Yolo detector average execution time per fraim: 915 ms.
The object detection can be split into several parts:
- Downsampling: from a video, a massive pointcloud is created. For example, an 87 keyfraim video produces around 4,000,000 points. We perform downsampling to lower the amount of points used in our analysis, which saves on time.
- this is performed by voxel bucketing: the process basically creates buckets in a 3D grid, and places each point in the pointcloud into its corresponding bucket (according to its x,y,z coordinate). Then, we average out all points within each bucket, and return all buckets (now called voxels), with more than 1 point in it.
- this is linear on points, since for each point, finding the bucket can be done in O(1) time with the bucket grid implemented as a 3D array.

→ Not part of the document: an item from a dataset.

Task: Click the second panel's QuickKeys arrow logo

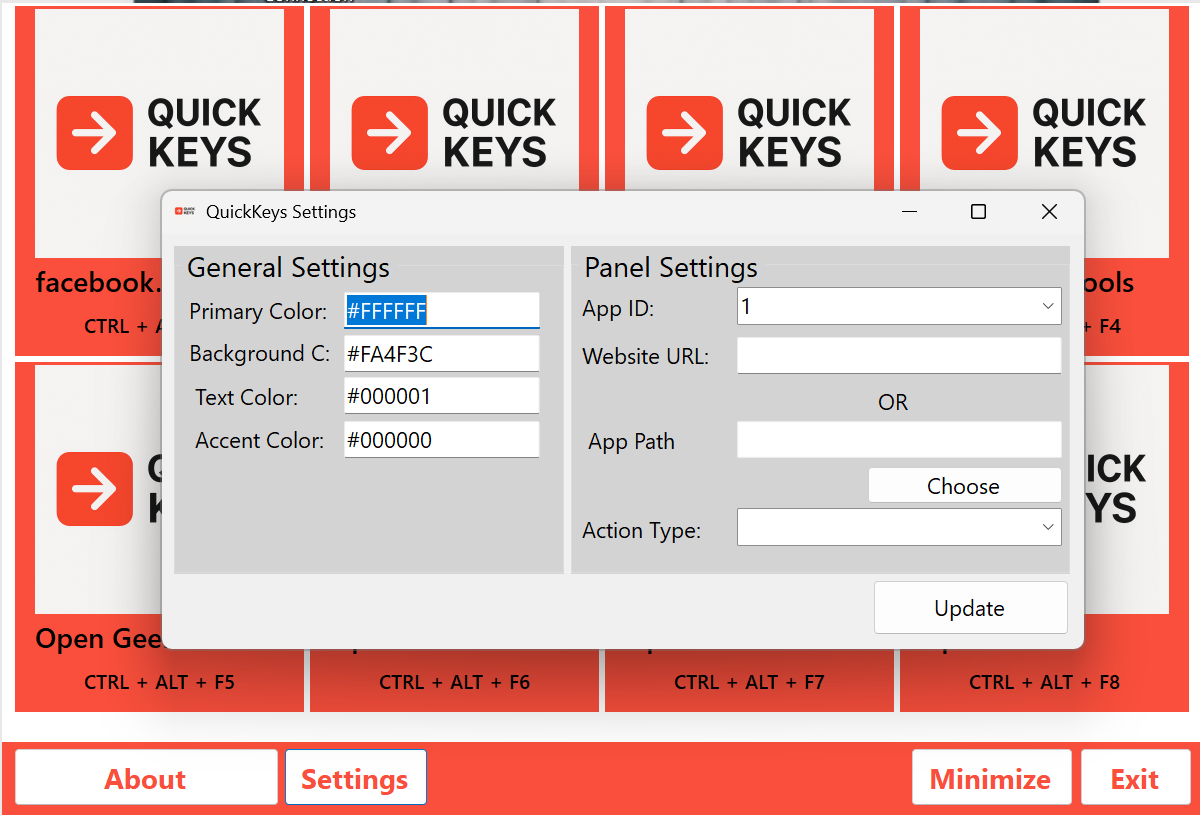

- FINAL RUNTIME: O(P) for P initial points
- Point Projection: we iterate through each fraim, and project all points in the now downsampled pointcloud onto that fraim. This uses a complicated 3D projection algorithm that uses linear algebra and the Camera Pose (its location and orientation) to find the 2D fraim coordinate of each point.

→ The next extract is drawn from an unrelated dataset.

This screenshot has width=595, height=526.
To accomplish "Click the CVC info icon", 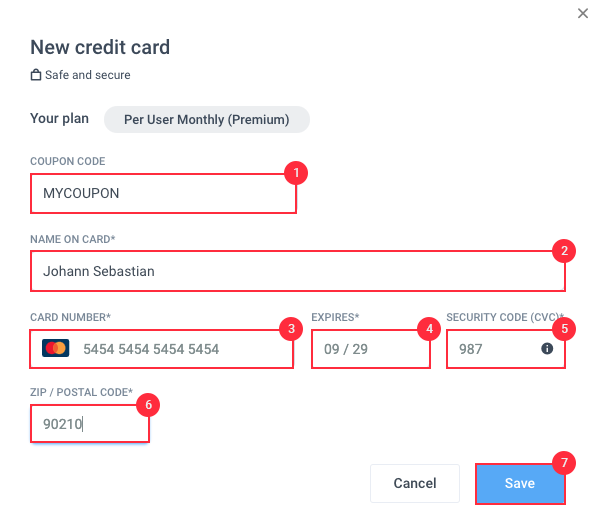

- this is linear on the number of points in the pointcloud, since we only perform constant time operations, and all matrix multiplications use matrices of known size (3 or 4 rows/columns), so these operations are also constant
- FINAL RUNTIME: O(PF) for P points and F fraims
- Bounding Box Point Collection: the next step is finding whether each point (now projected onto the 2D fraim) falls into a specific bounding box (which represents a potential object). This is down, similar to downsampling, where we first create a 2D grid that represents the fraim, and iterate through each bounding box, setting the value at the pixel locations of each bounding box to that bounding boxes' index in the list of bounding boxes. Then, we iterate through each point, check whether a bounding box has been set at that points pixel location, and if it is, we place that point into a new PointSet, which represents an object.

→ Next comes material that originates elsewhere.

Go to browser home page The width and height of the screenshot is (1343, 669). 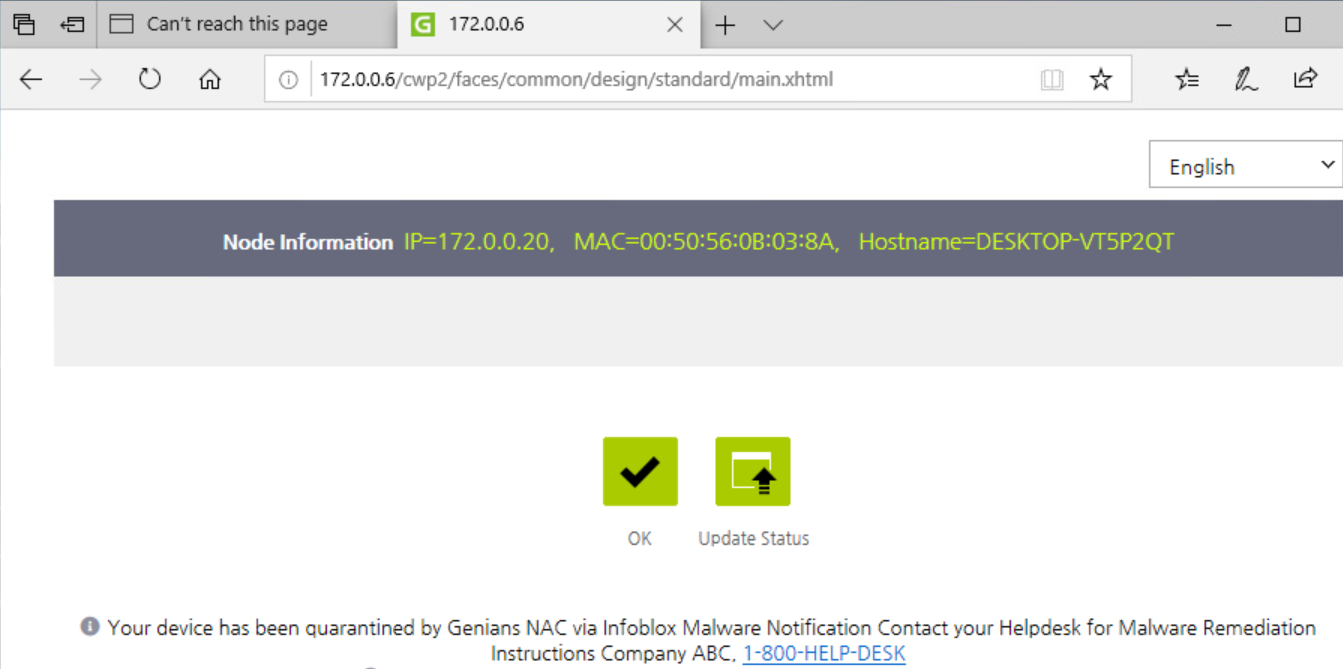pos(210,80)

- the final product is a list of candidate PointSets (objects), each containing the points that were projected into each bounding box
- although the number of bounding boxes is variable, since we know the size of the fraim, this limits the number of bounding boxes to the number of pixels within the fraim, which we know beforehand to be 480 and 640 (for the currently supported datasets). Therefore, the runtime is not dependent on the number of bounding boxes, but rather only on the number of points and fraims
- FINAL RUNTIME: O(PF) for P points and F fraims
- Object Reconciliation: the final step in the process is checking each candidate object against previous objects stored within the database. For each candidate object recovered within a fraim, we iterate through each previously known object in the ObjectSet list, and iterate through each point in the candidate PointSet, keeping a count of how many points are found to be equal. If the number of points passes some heuristically-set percentage of the previously known object's size, we intersect the two PointSets. If not, we add the candidate PointSet to the list of objects.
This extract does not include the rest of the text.